The case is docketed at the Supreme Court as James Hamilton v. William L. Pallozzi et al., No. 16-1517.

No pardon

In November 2006, Hamilton pleaded guilty in Virginia to credit-card fraud, theft and forgery, all felonies in the state.

Hamilton was sentenced to four years in prison, all suspended, and four years’ probation. He was also ordered to pay nearly $1,500 in restitution and $1,000 in court costs.

In 2013, then-Virginia Gov. Robert McDonnell restored Hamilton’s rights to vote, hold public office, sit on a jury and serve as a notary. When McDonnell declined to restore his right to possess a gun, Hamilton turned to the Spotsylvania County Circuit Court, which ruled in his favor in April 2014.

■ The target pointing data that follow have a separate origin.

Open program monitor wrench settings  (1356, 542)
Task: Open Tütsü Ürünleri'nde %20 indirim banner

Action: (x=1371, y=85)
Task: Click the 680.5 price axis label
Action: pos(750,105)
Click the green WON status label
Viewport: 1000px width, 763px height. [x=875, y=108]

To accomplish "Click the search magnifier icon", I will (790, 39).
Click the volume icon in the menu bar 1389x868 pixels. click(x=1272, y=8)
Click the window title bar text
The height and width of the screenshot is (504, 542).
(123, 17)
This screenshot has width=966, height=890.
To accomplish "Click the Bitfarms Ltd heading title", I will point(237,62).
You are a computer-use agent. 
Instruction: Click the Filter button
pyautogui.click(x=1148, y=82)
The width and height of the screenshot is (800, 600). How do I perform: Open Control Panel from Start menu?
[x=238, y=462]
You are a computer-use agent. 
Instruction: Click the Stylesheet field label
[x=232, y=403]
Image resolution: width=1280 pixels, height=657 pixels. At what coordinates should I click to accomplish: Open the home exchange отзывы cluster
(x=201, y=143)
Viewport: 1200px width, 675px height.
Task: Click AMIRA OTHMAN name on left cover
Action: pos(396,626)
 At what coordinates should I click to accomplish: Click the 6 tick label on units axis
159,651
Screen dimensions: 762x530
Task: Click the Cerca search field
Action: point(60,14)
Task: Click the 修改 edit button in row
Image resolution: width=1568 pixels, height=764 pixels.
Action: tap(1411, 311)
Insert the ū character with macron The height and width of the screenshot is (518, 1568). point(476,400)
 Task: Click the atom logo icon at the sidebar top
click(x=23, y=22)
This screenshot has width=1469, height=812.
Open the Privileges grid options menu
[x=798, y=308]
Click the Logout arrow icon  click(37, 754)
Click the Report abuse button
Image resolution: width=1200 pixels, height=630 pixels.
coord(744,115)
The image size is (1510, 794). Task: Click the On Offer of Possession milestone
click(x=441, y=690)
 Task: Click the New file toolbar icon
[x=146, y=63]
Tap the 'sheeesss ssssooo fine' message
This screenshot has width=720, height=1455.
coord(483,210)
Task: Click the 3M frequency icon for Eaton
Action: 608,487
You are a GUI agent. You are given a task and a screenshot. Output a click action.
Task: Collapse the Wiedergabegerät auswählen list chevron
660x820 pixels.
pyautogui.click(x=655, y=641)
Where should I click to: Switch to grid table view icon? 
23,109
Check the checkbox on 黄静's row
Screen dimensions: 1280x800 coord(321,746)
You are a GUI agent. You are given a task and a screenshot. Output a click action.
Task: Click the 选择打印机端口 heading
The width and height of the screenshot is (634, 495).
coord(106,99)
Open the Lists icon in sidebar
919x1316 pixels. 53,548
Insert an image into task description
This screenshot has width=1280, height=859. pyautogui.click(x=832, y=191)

Hamilton later registered as an armed security officer with the Virginia Department of Criminal Justice Services with certification in handguns and shotguns.

Hamilton has no record of violent behavior, according to the 4th Circuit’s opinion, which also noted the married father of three children is head coach of a junior league wrestling team.

Despite Hamilton’s recent activities, the Maryland State Police told Hamilton he could not possess a gun in the state without a pardon from the Virginia governor.

In July 2015, Hamilton filed suit in U.S. District Court in Baltimore, seeking a ruling that the state’s restriction is unconstitutional as applied to him. The named defendants were Frosh and MSP Superintendent William L. Pallozzi.

U.S. District Judge James K. Bredar dismissed the complaint, saying Maryland was within its constitutional authority to withhold a gun permit from the convicted felon. The 4th Circuit upheld Bredar’s dismissal in February, prompting Hamilton to seek review by the Supreme Court.